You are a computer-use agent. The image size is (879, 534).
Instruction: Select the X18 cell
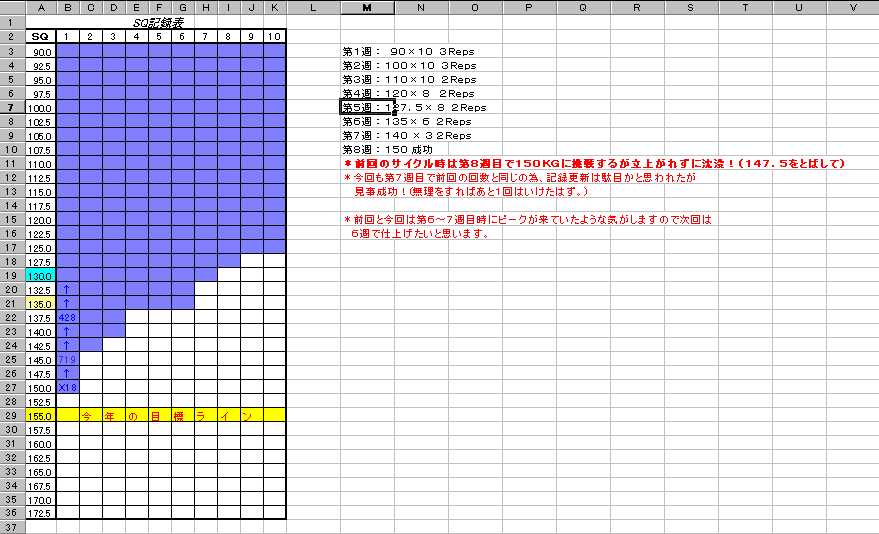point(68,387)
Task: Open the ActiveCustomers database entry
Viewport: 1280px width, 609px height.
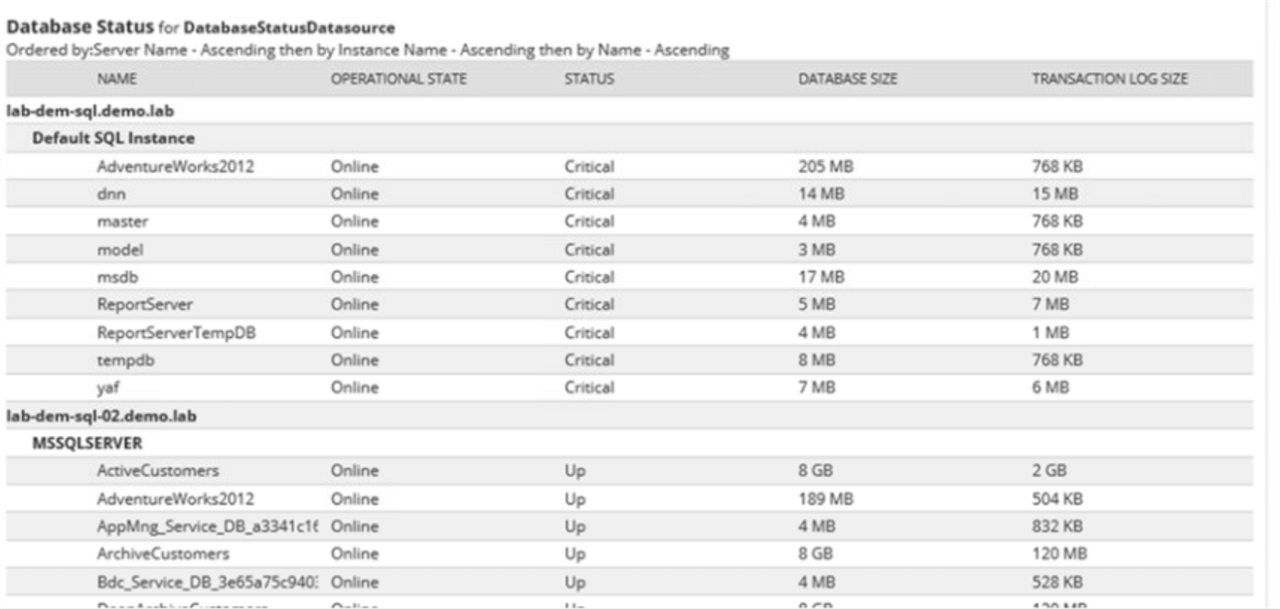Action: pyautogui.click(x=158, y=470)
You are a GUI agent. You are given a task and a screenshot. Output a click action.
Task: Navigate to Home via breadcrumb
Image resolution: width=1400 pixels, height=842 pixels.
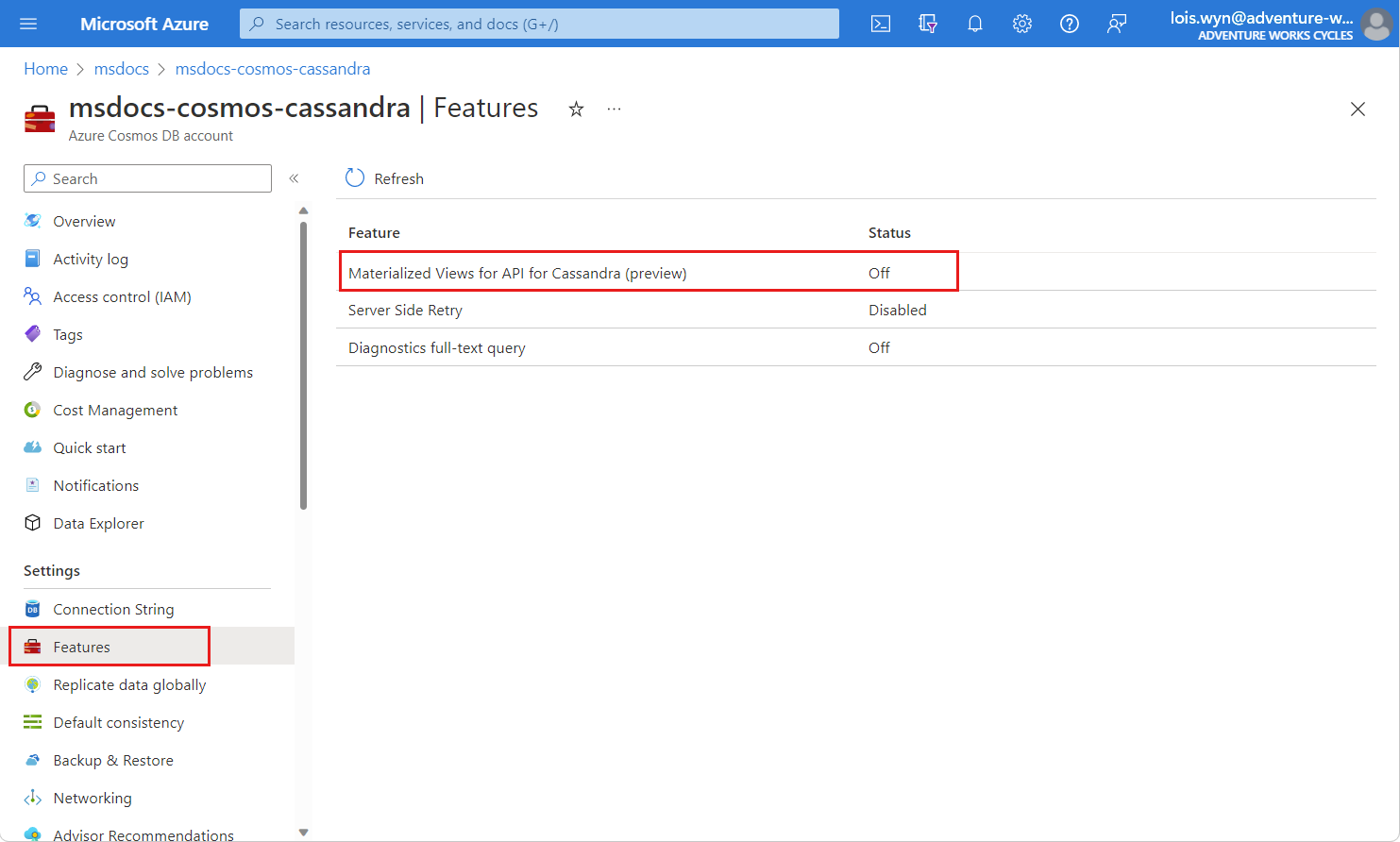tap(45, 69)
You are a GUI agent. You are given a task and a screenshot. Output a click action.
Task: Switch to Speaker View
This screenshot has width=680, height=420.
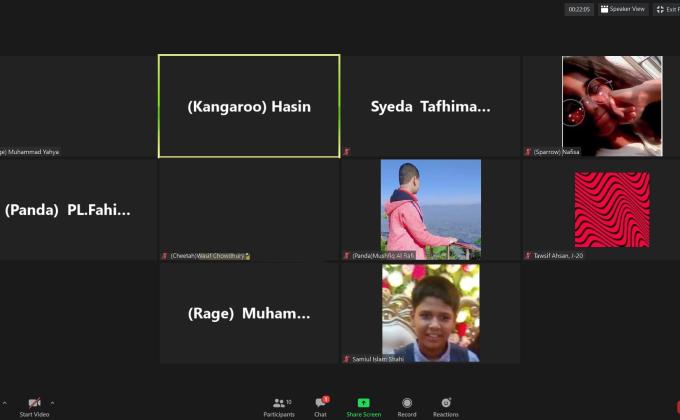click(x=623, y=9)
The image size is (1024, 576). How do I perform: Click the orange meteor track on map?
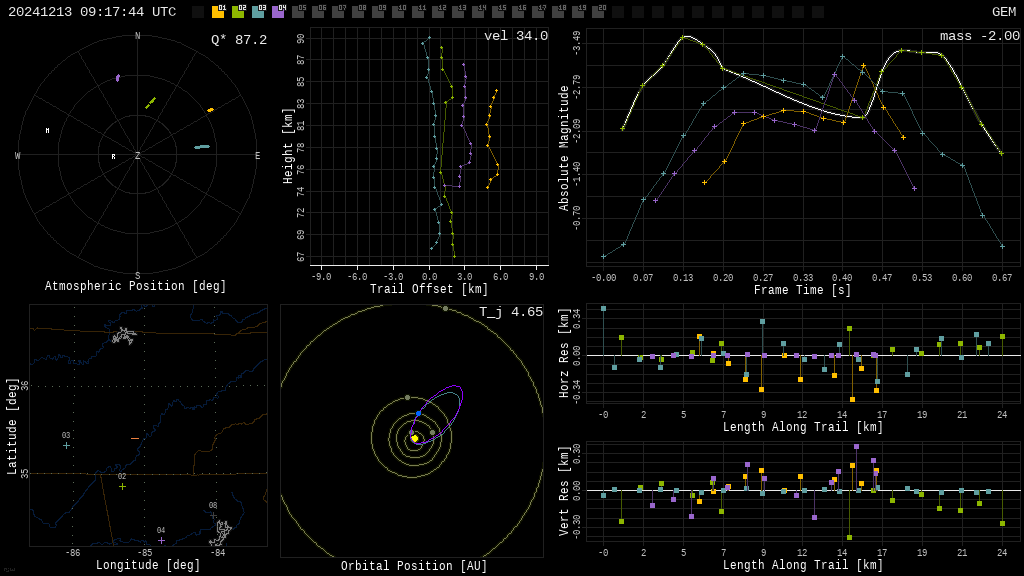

-*-*-

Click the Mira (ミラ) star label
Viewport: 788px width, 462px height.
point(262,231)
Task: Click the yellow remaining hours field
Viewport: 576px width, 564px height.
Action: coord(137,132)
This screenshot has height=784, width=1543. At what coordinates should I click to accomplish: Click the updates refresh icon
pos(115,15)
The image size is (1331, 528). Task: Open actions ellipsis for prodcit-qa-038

-*-*-

§ CHALLENGE:
Locate each line in the records that contains the word "width" and copy those lines. Matching is case-sensitive.

§ ANSWER FOR THE TASK:
Viewport: 1280px width, 609px height.
Image resolution: width=1400 pixels, height=842 pixels.
This screenshot has width=680, height=420.
Viewport: 788px width, 462px height.
Viewport: 576px width, 564px height.
This screenshot has height=784, width=1543. At what coordinates should I click to accomplish: Click the updates refresh icon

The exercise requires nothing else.